##### SOURCE TEXT #####
A mixed extract of PAHs obtained from the MSPD was analyzed by gas-chromatography (GC), which was employed to separate and quantify the aromatic compounds.4 The extract was later analyzed by Scanning Tunneling Microscopy (STM).

The STM experiments aimed to characterize the size of the components of the asphalt binder extracted by MSPD. It would complement the assignment proposed by the characterization through GC. Gold samples modified with a thiol layer were employed to recognize the PAHs contained in the extract. The thiol employed was 5-(4-pyridinyl)-1,3,4-oxadiazole thiol (HPYT). This molecule forms a stable layer on the gold with a well-known structure, the √3x√3 R30°.5 This lattice is also observed for the adsorption of other aromatic and alkyl thiols.6,7 Thus, a different lattice from the thiol layer would be readily identified in the STM image as due to molecules from the PAH extract. This study is important in molecular sensing since it has potential applications in several fields of chemistry and biochemistry. The analysis by STM and Atomic Force Microscopy (AFM) of the PAHs extracted from the binder are relevant because these techniques have been employed to characterize asphalt binder morphology and its constituents in just a few reports.8

Experimental

Materials

The asphalt binder penetration grade 50/70 was from the State of Espirito Santo in the Southeast of Brazil, and processed by Lubnor/Petrobrás located in the State of Ceará, northeast of Brazil. Standard PAHs solutions were from Supelco. Internal standard 2-fluoro-biphenyl and the surrogate standards: acenaphthene-d10, phenanthrene-d10, Chrisene-d12 and Perylene-d12 were from Aldrich. The solvents n-hexane, toluene, ethyl acetate (P.A. grade) were distilled twice before being employed in the analysis.

Methods

PAH extraction by MSPD

Asphalt binder is made of two main constituents, the maltenic and the asphaltene fraction. The maltenic fraction was firstly isolated from the asphaltenes and then it was separated in its constituents, such as aliphatics and aromatics. The PAHs were extracted from a sample of 0.3 g of asphalt binder (in triplicate) spiked with 20 µL of surrogate standards (acenaphthene-d10; phenanthrene-d10, chrysene-d12, and perylene-d12) 10 ppm plus n-hexane (12 mL) and left stirring for 2 hours on a bench stirrer. This procedure is called the "shake" method of separation. The resulting solution was vacuum filtered to remove solid particles left over during the stirring period and then dispersed in 15.0 g of 60 mesh silica gel. Most of the studies which have employed MSPD applied a 1:4 ratio (0.5 g of sample to 2 g of solid support).3 However, 5 g of silica was not sufficient for the retention of interferents, 15 g being the quantity needed for the solid support. After dispersion, the mixture was homogenized and transferred to a column with dimensions 50.0 cm × 1.0 cm containing 5.0 g of Al2O3 and 0.5 g of copper powder (activated to remove contaminants such as sulfur compounds) both as the co-column. The column was rinsed with 50.0 mL of n-hexane to remove and discard the aliphatic compounds present in the asphalt binder. To obtain the PAH fraction, the material remaining into the column was rinsed with three aliquots of n-hexane + ethyl acetate in different proportions to optimize the polarity of the elution solvent:9 first elution (36.0 mL hexane + 4.0 mL ethyl acetate, second elution (16.0 mL n-hexane + 4.0 mL ethyl acetate), third elution (14.0 mL n-hexane + 6.0 mL ethyl acetate). The resulting solution was concentrated to 0.5 mL and 10.0 µL of internal standard (2-fluorobiphenyl) 10 ppm, was added to the medium. The concentrated aromatic fraction obtained by the MSPD method was then injected in the GC equipment.
##### DATA EXCERPT #####
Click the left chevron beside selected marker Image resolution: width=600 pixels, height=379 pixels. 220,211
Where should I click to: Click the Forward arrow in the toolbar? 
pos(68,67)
#####
**EXERCISE INSTRUCTIONS:**
a - Transcribe the asphalt binder passage from "A mixed extract" to "Tunneling Microscopy (STM).".
b - In the asphalt binder passage, how much silica gel was the filtered solution dispersed in?
c - Take the asphalt binder passage further, picking up after its last sentence.

**RESPONSE LIST:**
a -
A mixed extract of PAHs obtained from the MSPD was analyzed by gas-chromatography (GC), which was employed to separate and quantify the aromatic compounds.4 The extract was later analyzed by Scanning Tunneling Microscopy (STM).

b - 15.0 g of 60 mesh silica gel.

c -
GC analysis

GC was employed to identify the composition of the aromatic fraction of the asphalt binder, relying on their retention times and comparing to those of the standard PAHs. The gas chromatograph was a CG17A-Shimadzu coupled to a flame ionization detector (GC-FID). The separation was performed in a J&W Scientific DB-5 column (30 m, 0.25 mm i.d., film thickness 0.25 µm) using split mode (1:20). Hydrogen was employed as the carrier gas at a flow rate of 1.0 mL min.-1 Injection temperature: 280 °C and detector temperature: 300 °C. Calibration curves were built from 0.5 to 100 µg mL-1 and the detection limit was 0.2-0.5 µg mL-1. Concentrations of PAHs were measured using the response factors related to the internal standard (2-fluorobiphenyl) added to the extract prior to injection. A calibration solution was prepared with the PAH standards (16 PAHs), the deuterated PAH solution (surrogate) and the internal standard (2-fluoro-biphenyl). The correlation coefficient (R2) varied from 0.9899 to 0.9989. The PAH confirmation was determined by gas chromatography using the Shimadzu GC 17A instrument coupled to a mass spectrometry detector (Shimadzu model GCMS-QP5000) and the Class 3000 Wiley library was used. The retention times found for each PAH are listed in Table 1.

STM analysis

5-(4-Pyridinyl)-1,3,4-oxadiazole-2-thiol (HPYT) was prepared in the laboratory following the literature procedure.10 Water for preparing molecular solutions was deionized. Gold on mica samples were flame annealed before molecular adsorption. HPYT was adsorbed on gold by dipping the metal sample in 1-2 mmol L-1 aqueous molecular solutions for 30 minutes, and by rinsing it with water after removal from solution.

The Au-HPYT surface was exposed to the PAHs extracts. A drop of the aromatic extracts in n-hexane was added to the surface. The aromatic solution containing the PAHS wet the Au-HPYT surface completely. This indicates compatibility between the hydrophobic SAM and the PAHs solution. The solvent was left evaporating in air for a few minutes followed by STM imaging.

Standard coronene (Aldrich) solutions were made in water:ethanol to minimize molecular solubility and enhance adsorption on the Au-HPYT surface. The aim of this experiment was to compare the molecular structure observed in the STM images obtained for the PAH extracts and that of the standard solution.

The STM was a Nanoscope IIIA equipped with a standard head able to detect tunneling currents from 31 pA to 50 nA. Tips were made by clipping 0.25 mm tungsten wire. STM images were obtained in constant height mode and submitted to a first order flattening tool and low pass filtering. Tunneling was conducted from tip to sample.

Results and Discussion

MSPD extraction and GC analysis

Table 1 shows the data obtained for the aromatic fraction extracted by MSPD and also the retention times of the 16 priority PAHs suggested by EPA (Environmental Protection Agency). The retention times of the standard priority PAHs were obtained experimentally and compared with those present in the aromatic sample extracted by MSPD from the binder. Fifteen of the 16 priority PAHs classified by EPA were identified in the asphalt binder sample plus some compounds not formerly taken as standards. This will be further discussed after the STM analysis of the samples.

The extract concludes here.